Kleist rewound the tape, ran it through once more to make sure the sound was right, then pulled it from the machine. Rudimentary but effective. The election won’t be the problem. We have to think of the weeks after . How right the contessa had been. Still, the work now was important. Kleist checked the label-Madrid-and slid the tape into its cover. He then set it on a stack of perhaps twenty others that stood to his left: Buenos Aires, Sydney, St. Louis-just a few of the titles. Reaching to his right, he pulled another-New York, as yet without narration-and slid it into the video recorder. Sixty or so to go.
He knew it would be a long night.
Pearse had walked from the Colosseum, back to the Piazza Venezia, the Corso, the twin churches at the Piazza del Popolo, and finally the bridge out to the Vatican. Crossing at the Ponte Regina Margherita might have been a bit out of the way, but he’d always preferred the area just across the Tiber, the wide avenues and trees that reminded him so much of Paris. As much as he loved Rome, there always seemed to be a kind of heaviness to it. Maybe it was in his own mind. Paris just seemed a little lighter.
His thoughts, however, were not of Paris tonight.

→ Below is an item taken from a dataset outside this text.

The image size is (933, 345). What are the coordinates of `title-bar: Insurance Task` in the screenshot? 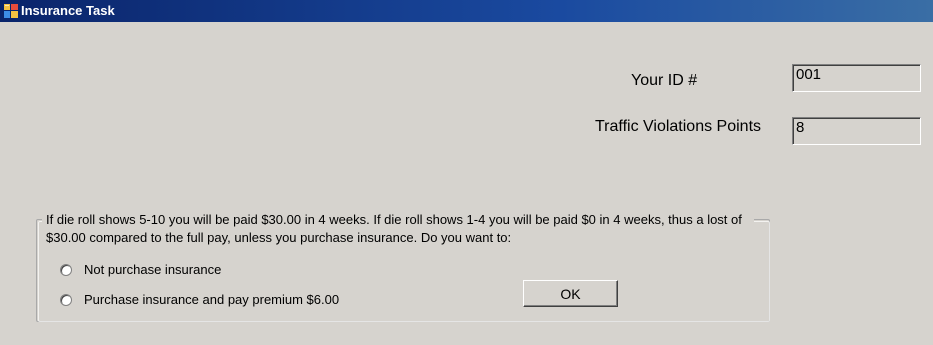 It's located at (466, 11). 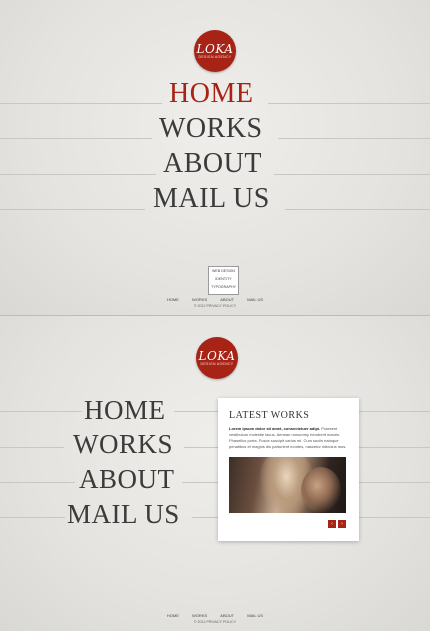 I want to click on photo-face, so click(x=321, y=490). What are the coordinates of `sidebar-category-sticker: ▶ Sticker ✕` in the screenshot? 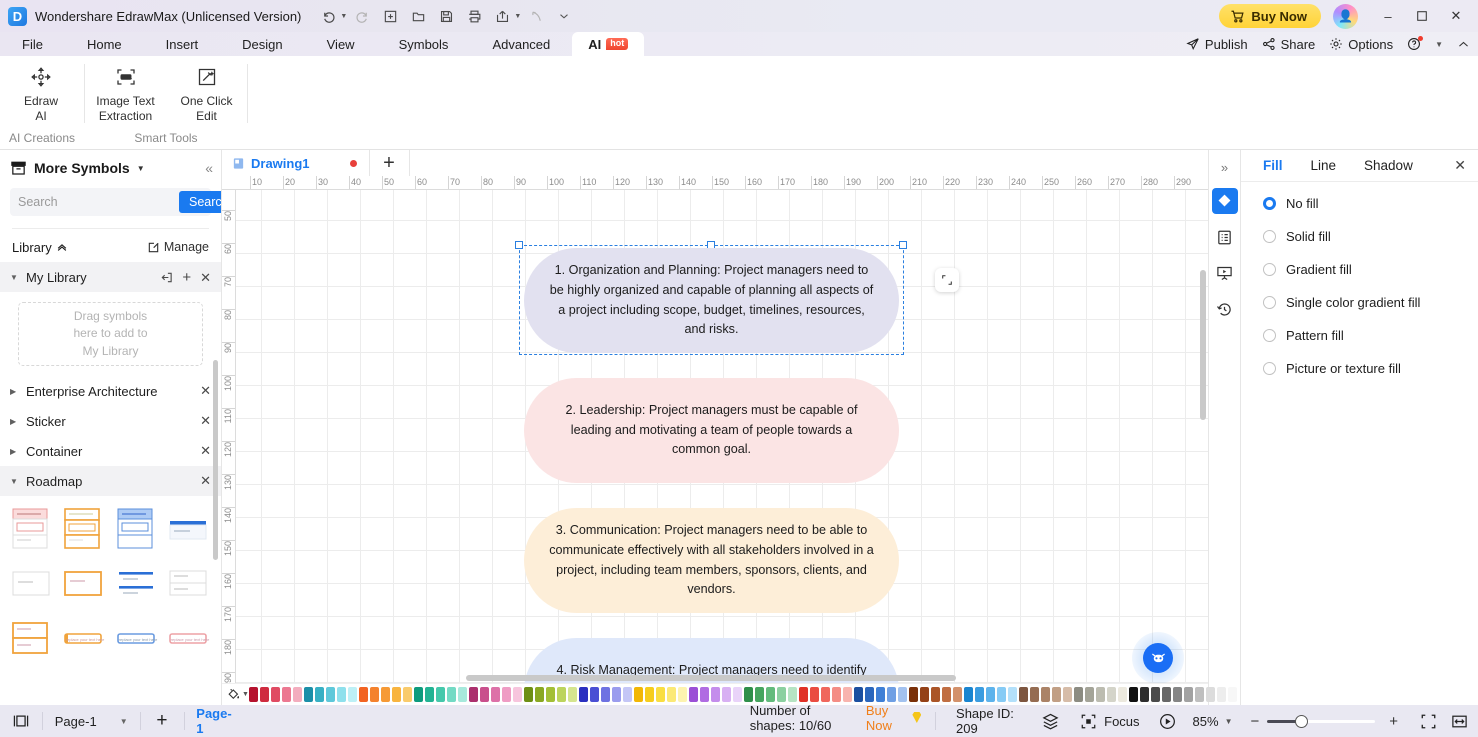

Perfect Light -the more he walked, the more it gnawed at him. Augustine had referred to it as a collection of Jesus’ sayings. By itself, Pearse knew that didn’t set the prayer apart from any number of fourth-century tracts. He’d heard of the various collections that had floated around, most inauthentic, each trying to assert some sort of connection to the Messiah, a way to validate one strain of a burgeoning religion over another. That the four Gospels had eventually won out had done little to diminish the quest for the true words of Christ. What so many believers didn’t realize-even now-and what Pearse himself all too often confronted in his own quest, was that the Gospels offered only a smattering of Jesus’ words, each of the books steeped in interpretation, colored by the historical necessities that had faced their authors. Matthew, Mark, Luke, John, each essential to the task of shaping the church and its dogma, but each too far removed from the spoken Word not to fall prey to inconsistencies. Ever since his days in Chicago with John J., Pearse had believed that to read Christ’s genuine teachings, to come face-to-face with their simplicity would clarify everything, remove all doubt, all uncertainty. A Sola Scriptura of his own. Faith at its most essential.